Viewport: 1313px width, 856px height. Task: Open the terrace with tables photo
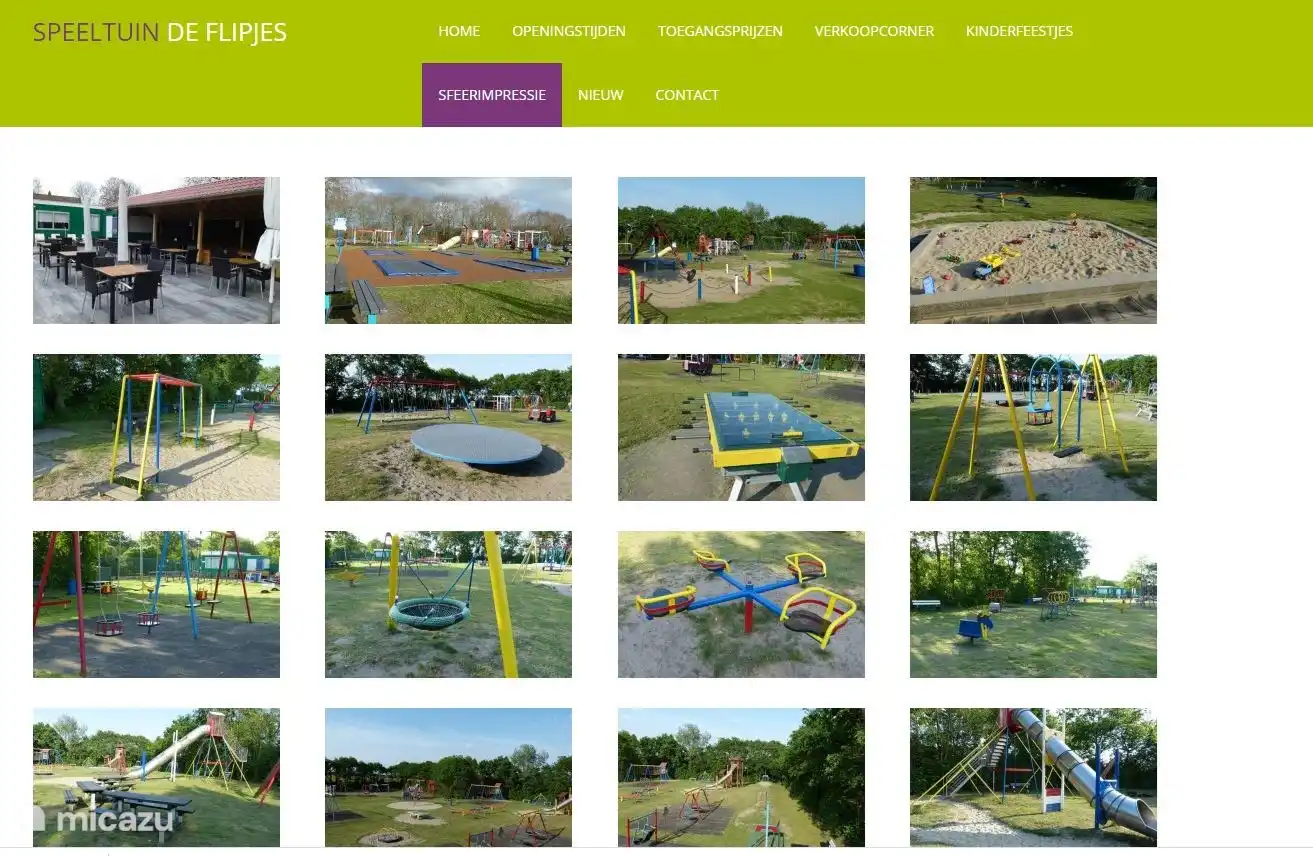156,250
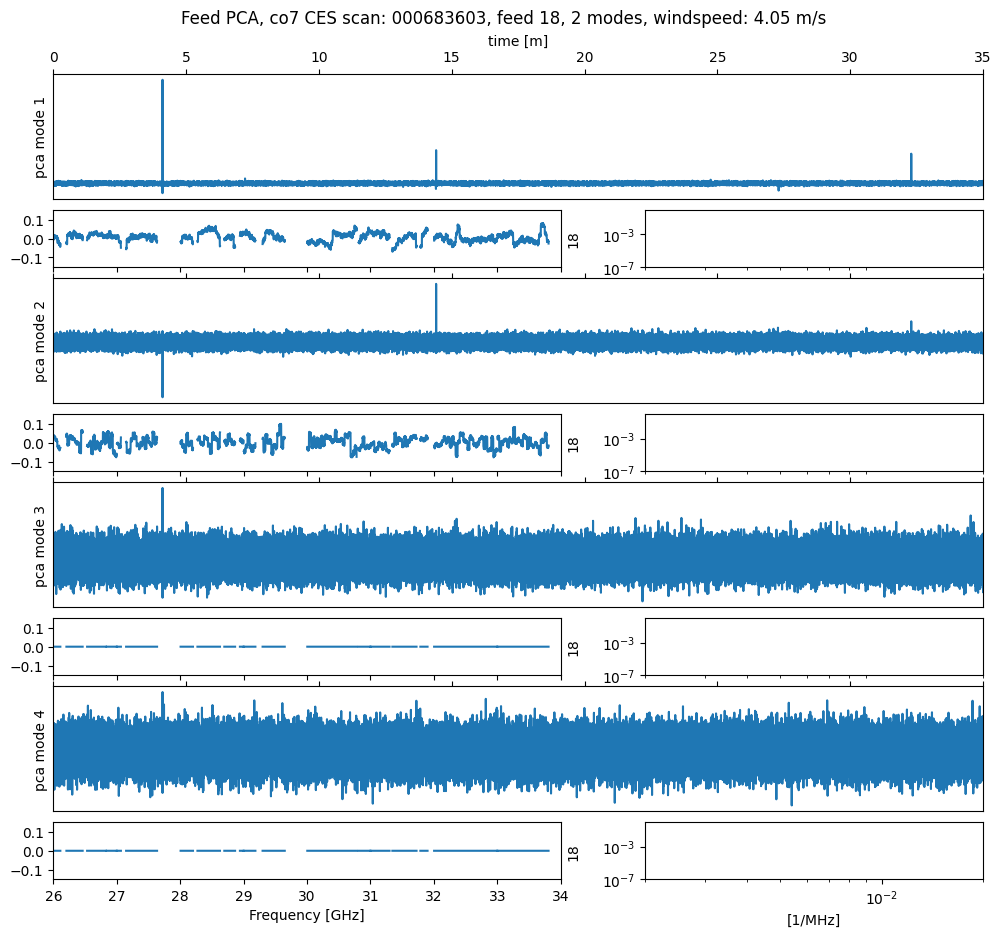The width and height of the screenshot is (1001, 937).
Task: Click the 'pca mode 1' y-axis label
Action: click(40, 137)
....
→ What you have to do:
Produce a word-for-word version of the material, with no pictures included.

→ Solution:
Viewport: 1313px width, 856px height. Task: Open the terrace with tables photo
156,250
The width and height of the screenshot is (1001, 937).
Task: Click the 'pca mode 1' y-axis label
Action: click(40, 137)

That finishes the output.